The Cyborg Future of Enjoyment Part 1/5

(Written July 2008)

Popular culture has created many fictional forms of the cyborg, from Rachel in Ripley Scott’s Blade Runner to The Terminator. But for some, the cyborg is not simply a fictional myth. Foremost cyborg theorist Donna Haraway in her Cyborg Manifesto has defined it as a cybernetic creature of both lived society and fiction. Since there are no indicated boundaries between the two, there is a struggle to define and control the cyborg properly, this “border war” being fought vie an “optical illusion” (149).

Modern Medicine, Haraway continues, is already full of cyborgs. Indeed the possibility of a complete scanning of the human body in order to replicate a digitized 3-D figure for digital slicing, an effort known as VHP (Visible Human Project), will be made common medical practice in the near future (for more see Hayles). The cyborg, also, is not defined by gender; “it has no truck with bisexuality, pre-oedipal symbiosis […] or other seductions to organic wholeness [constituted by] all the powers of the parts into a higher unity” (150).

For some who are anxious of those who, like Haraway expresses in her Informatics of Domination, embrace genetic engineering, such as R. Klein who Nadia Mahjouri in her paper on Techno-Maternity quotes as saying “[g]enetic and reproductive engineering is another attempt to end self-determination over our own bodies” (para. 4) Haraway is keen to show that techno-science has already begun the process of such engineering, and the feeling of being mediated by it already exists.

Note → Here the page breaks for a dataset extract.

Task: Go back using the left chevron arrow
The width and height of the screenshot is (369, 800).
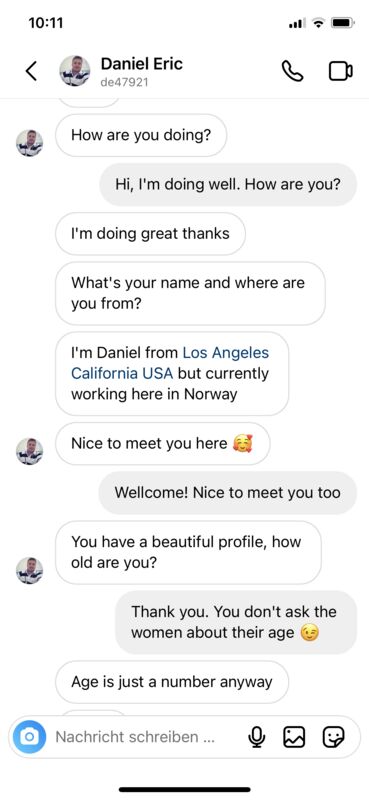Action: coord(31,71)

The cyborg also designates new and legitimate forms of sexual enjoyment. In much the same way that a cyborg is a cybernetic organism receiving and transmitting information in a control loop, eroticism is, in Lacan’s terminology, the aim, or the directing of oneself in a pleasurable act. The pleasure is pleasure experienced within oneself, and so therefore ones aim is returned. As Elizabeth Grosz terms it “[a] reintegration into the circuit of a perfectly self-enclosed auto-eroticism” (77).

The cyborg as hybrid of machine and organism takes on the circuitry of both, the control system of the former, and the auto-eroticism of the latter. In terms of sexuality, the cyborg is perfectly created for self-satisfaction. For example, cybersex is an encounter which takes place with an assumed reciprocate. The enjoyment of the incoming messages from the communication technology is self-enclosed, it is not an enjoyment which is obligated simultaneously to satisfy a phallic signifier, a point I will extend later.

Similarly, Slavoj Zizek, in an interview with Flash Art in 1992 talks about the ‘minitel’, a once fashionable mini-computer available in France, which was the preferred medium of instant-messaging sex. Not one to miss a Lacanian reading, Zizek informs that the point of the message exchange is not that it will lead to meeting up, swapping addresses, but rather the “entire satisfaction, the jouissance is that you do not know and will never know who the other is” (para. 18). The satisfaction gained is, as he describes it, wound up in the “purely symbolic exchange.”

Cybersex even has its laws and taboos. A unique case occurred May 16, 2008 when a Texas Minister of a Dallas Megachurch was charged with online solicitation of a minor, the first time a sexual legal case has taken place where the victim and culprit were not in the same room at the scene of the crime.

So since sex mediated by machines has its principles, and these principles can be exceeded (as the above example demonstrates) cyborgs can experience the form of excess, otherwise known as jouissance.

The aim of this article is to marry the cyborg as Donna Haraway theorized it with Lacan’s notion of jouissance in order to get some sense of the future of (sexual) enjoyment in an age of combined bio- and communication-technologies, that is to say, humanity mediated in the domain of science and technology. To do this, I will firstly bring together both Haraway’s and Lacan’s accounts of feminine ontology, then go into a more detailed definition of the cyborg, and round it up by seeing where jouissance fits into the cyborg ontology. With this I will use an example of a chat-room user who engages in the activity I have come to term as cyborg enjoyment.